We define the dqss:DataField for Aerosol Optical Thickness:

note: The mod04_l2:standard_field_value_type_encoding means that no subsetting/masking of the data variable is required to extract the field content. All bits and dimensions of the data variable represent field content.


mod04_L2:optical_depth_land_and_ocean_aerosol_optical_depth a dqss:DataField ;
	rdfs:label "Aerosol Optical Depth 550 nm"^^xsd:string ;
	dqss:spatialResolution "10x10km"^^xsd:string ;
	dqss:isRepresentedInVariable mod04_L2:optical_depth_land_and_ocean .
	dqss:boundDimensionBinding [
		a dqss:DimensionBinding ;
		dqss:index "0"^^xsd:nonNegativeInteger ;
		dqss:boundDimension mod04_L2:cell_along_swath ;
	] ; 
	dqss:boundDimensionBinding [
		a dqss:DimensionBinding ;
		dqss:index "1"^^xsd:nonNegativeInteger ;
		dqss:boundDimension mod04_L2:cell_across_swath ;
	] ;
	dqss:hasFieldValueTypeEncoding mod04_L2:standard_field_value_type_encoding .

Now we define two screenings fields. The dqss:FieldValueTypeEncoding describes how the field is encoded within the variable.

**Data block:**
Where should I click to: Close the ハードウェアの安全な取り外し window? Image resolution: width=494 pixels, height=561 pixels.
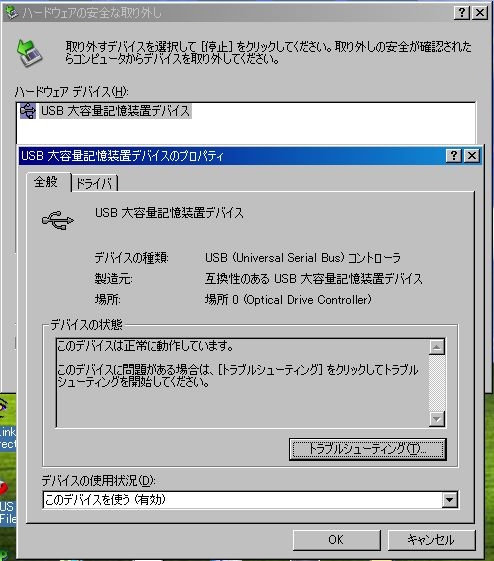point(480,13)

**Written request A:** In the Aerosol Optical Thickness definition, what spatial resolution is given for the field?
**Written request B:** Decide whether each statement agrees with the Aerosol Optical Thickness definition, answering yes or no and quoting the deciding words: (i) The field's label is "Aerosol Optical Depth 550 nm". (ii) The standard field value type encoding requires masking of the data variable. (iii) The field is represented in the variable mod04_L2:optical_depth_land_and_ocean.

**Problem solution A:** 10x10km

**Problem solution B:**
(i) Yes: "rdfs:label "Aerosol Optical Depth 550 nm"^^xsd:string"
(ii) No: "no subsetting/masking of the data variable is required to extract the field content"
(iii) Yes: "dqss:isRepresentedInVariable mod04_L2:optical_depth_land_and_ocean"